OBJETIVO DA TAREFA → Dê continuidade ao texto sobre a resolução da ONU a respeito do tráfico transatlântico de africanos escravizados, começando logo após a última frase apresentada.

A Assembleia Geral da ONU aprovou, na última quarta-feira (25), em Nova York, uma resolução histórica que classifica o tráfico transatlântico de africanos escravizados como o maior crime contra a humanidade já registrado no mundo.
O documento estabelece que as nações envolvidas devem oferecer desculpas formais e recomenda a criação de fundos financeiros voltados para a reparação histórica dos danos causados. A medida visa combater reflexos atuais do período, como o racismo estrutural e desigualdades socioeconômicas.
A proposta, liderada pelo presidente de Gana, John Mahama, obteve o apoio expressivo de 123 países, incluindo o Brasil. O governo brasileiro, que recebeu mais de 4 milhões de escravizados, endossou a necessidade de justiça e cura para as populações de ascendência africana.
Resistência de potências e abstenções
Apesar do consenso majoritário, a resolução sofreu oposição direta de três nações: Estados Unidos, Israel e Argentina foram os únicos a votar contra. O bloco contrário argumentou que não reconhece o direito legal a indenizações por injustiças históricas ocorridas no passado.

LISTAGEM DE DADOS →

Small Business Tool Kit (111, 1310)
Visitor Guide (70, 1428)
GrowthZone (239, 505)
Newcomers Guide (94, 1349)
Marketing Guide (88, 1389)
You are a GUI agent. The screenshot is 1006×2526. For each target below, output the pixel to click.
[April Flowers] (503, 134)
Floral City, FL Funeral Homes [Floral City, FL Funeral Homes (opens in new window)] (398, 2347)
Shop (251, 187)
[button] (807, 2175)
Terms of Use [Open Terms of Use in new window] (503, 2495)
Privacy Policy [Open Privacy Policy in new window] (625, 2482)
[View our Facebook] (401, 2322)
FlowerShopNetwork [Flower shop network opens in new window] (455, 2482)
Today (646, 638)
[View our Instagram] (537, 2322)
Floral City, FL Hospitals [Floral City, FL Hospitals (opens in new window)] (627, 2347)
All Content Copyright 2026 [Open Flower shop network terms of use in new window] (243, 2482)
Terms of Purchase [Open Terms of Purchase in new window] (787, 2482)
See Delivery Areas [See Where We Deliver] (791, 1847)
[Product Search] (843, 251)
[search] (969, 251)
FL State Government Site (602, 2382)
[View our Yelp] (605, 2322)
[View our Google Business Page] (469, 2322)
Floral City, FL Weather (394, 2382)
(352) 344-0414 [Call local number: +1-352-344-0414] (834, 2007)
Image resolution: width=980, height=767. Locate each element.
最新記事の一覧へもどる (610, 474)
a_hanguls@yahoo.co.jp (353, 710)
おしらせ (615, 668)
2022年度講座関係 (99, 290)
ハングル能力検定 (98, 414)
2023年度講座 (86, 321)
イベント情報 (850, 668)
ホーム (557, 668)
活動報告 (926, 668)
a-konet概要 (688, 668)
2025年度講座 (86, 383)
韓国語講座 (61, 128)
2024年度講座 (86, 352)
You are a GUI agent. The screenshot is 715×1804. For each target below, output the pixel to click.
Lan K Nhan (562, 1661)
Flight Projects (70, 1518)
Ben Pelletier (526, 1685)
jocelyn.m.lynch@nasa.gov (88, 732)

RESPOSTA DO EXERCÍCIO →
O cenário diplomático também foi marcado por 52 abstenções estratégicas, vindas principalmente de ex-metrópoles coloniais como Portugal, França e Reino Unido. Estes países europeus evitaram se comprometer com as cláusulas de restituição financeira e devolução de bens culturais e manuscritos.
Por outro lado, as potências do bloco Brics votaram em bloco a favor da medida reparatória. Nações como China, Rússia e Índia acompanharam a África do Sul na validação do texto, que também exige o retorno de obras de arte aos países de origem.
O próximo passo envolve a pressão internacional para que os mecanismos de restituição patrimonial sejam efetivados pelas antigas potências colonizadoras. Historicamente, o debate sobre reparações ganha fôlego inédito após décadas de negligência diplomática no cenário global.